The first proposal from CMS, however, had advocated against coverage, in part because of published data showing a greater mortality risk from bariatric surgery for Medicare beneficiaries. In the 30-day period for public comment on the proposal, several national organizations, research groups, and individuals lobbied against the draft non-coverage decision. Eventually, the agency decided to cover the procedure for its beneficiaries, which include elderly and disabled populations.

Mixed Results
As part of Medicare’s decision, coverage will be provided only if the surgery is performed at a center accredited by either the American Society for Bariatric Surgery (ASBS) or the American College of Surgeons (ACS). Matthew Hutter, HMS instructor in surgery at Massachusetts General Hospital, who has been involved in the American College of Surgeons accreditation program and conducts health services research in this area, believes that while the Medicare decision is a step toward ensuring quality care, it may restrict access to care for many Medicare beneficiaries in the near future.
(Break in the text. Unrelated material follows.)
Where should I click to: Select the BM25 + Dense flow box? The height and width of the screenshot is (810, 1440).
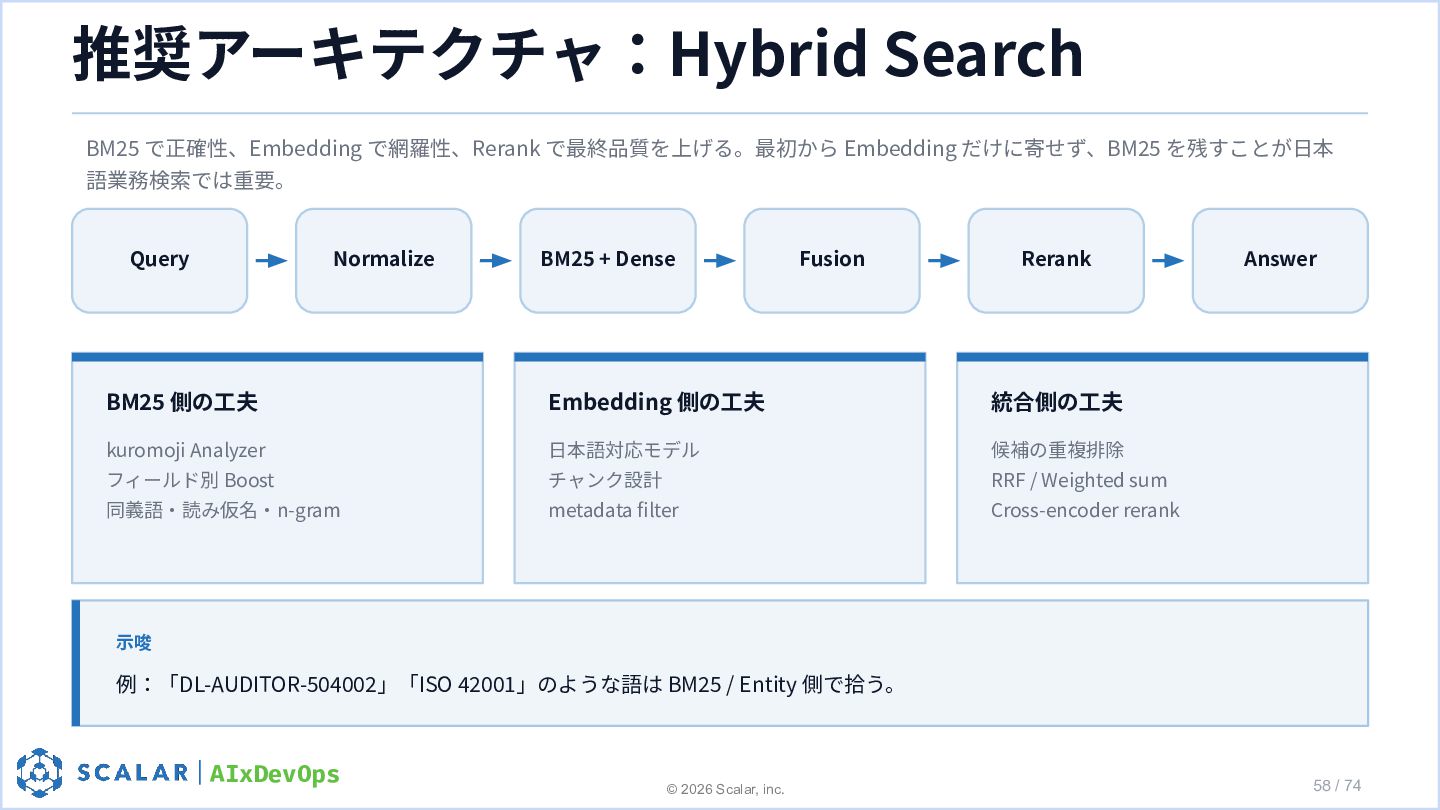pos(607,260)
Expanding access to bariatric surgery will allow many who are disabled to improve past the point of disability, resulting in cost savings to Medicare and society in general.

“I think that the centers of excellence or accreditation programs that have been set up are quite commendable,” Hutter said. “My concern is access to care.... Very few centers are presently accredited by either the ACS or ASBS. Thus, many Medicare patients do not have access to bariatric surgery right now.” In Hutter’s own practice, many surgeries have had to be postponed because of the coverage decision. He worries that patients in rural areas, which may be unlikely to host a center of excellence program, will not have access to the treatment.

Some believe that the wider use of bariatric surgery in morbidly obese individuals will have significant economic and social impacts. Harvey Sugerman, immediate past president of the American Society for Bariatric Surgery, has claimed that expanding access to bariatric surgery will allow many who are disabled to improve past the point of disability, resulting in cost savings to Medicare and society in general.

Hutter believes that measuring the effects of such interventions on health care and other costs, as well as quality of life, will be technically difficult; however, he is engaged with researchers in the HMS Department of Health Care Policy to assess some of the implications of obesity for the Medicare program. While Hutter was not part of the decision-making process at CMS, he did provide preliminary data from his research to the agency during the 30-day comment period after the first non-coverage decision was proposed.

The Medicare decision does recognize obesity as a disease and bariatric surgery as an effective treatment. Hutter said that this formulation has important consequences. “It’s fairly critical and, at first, earlier in my career, I did not appreciate the significance,” he said. “Obesity to some people is thought of as a cosmetic thing or as a result of a lack of willpower. That is definitely not the case.” In his experience, bariatric surgery can have an enormous impact on the lives of patients, ridding them of hypertension, hyperlipidemia, diabetes, sleep apnea, and joint pain. Yet the improvement in quality of life is something that, according to Hutter, has been difficult to quantify, a factor that has made cost–benefit analyses more limited.

The opinions expressed in this column are not necessarily those of Harvard Medical School, its affiliated institutions, or Harvard University.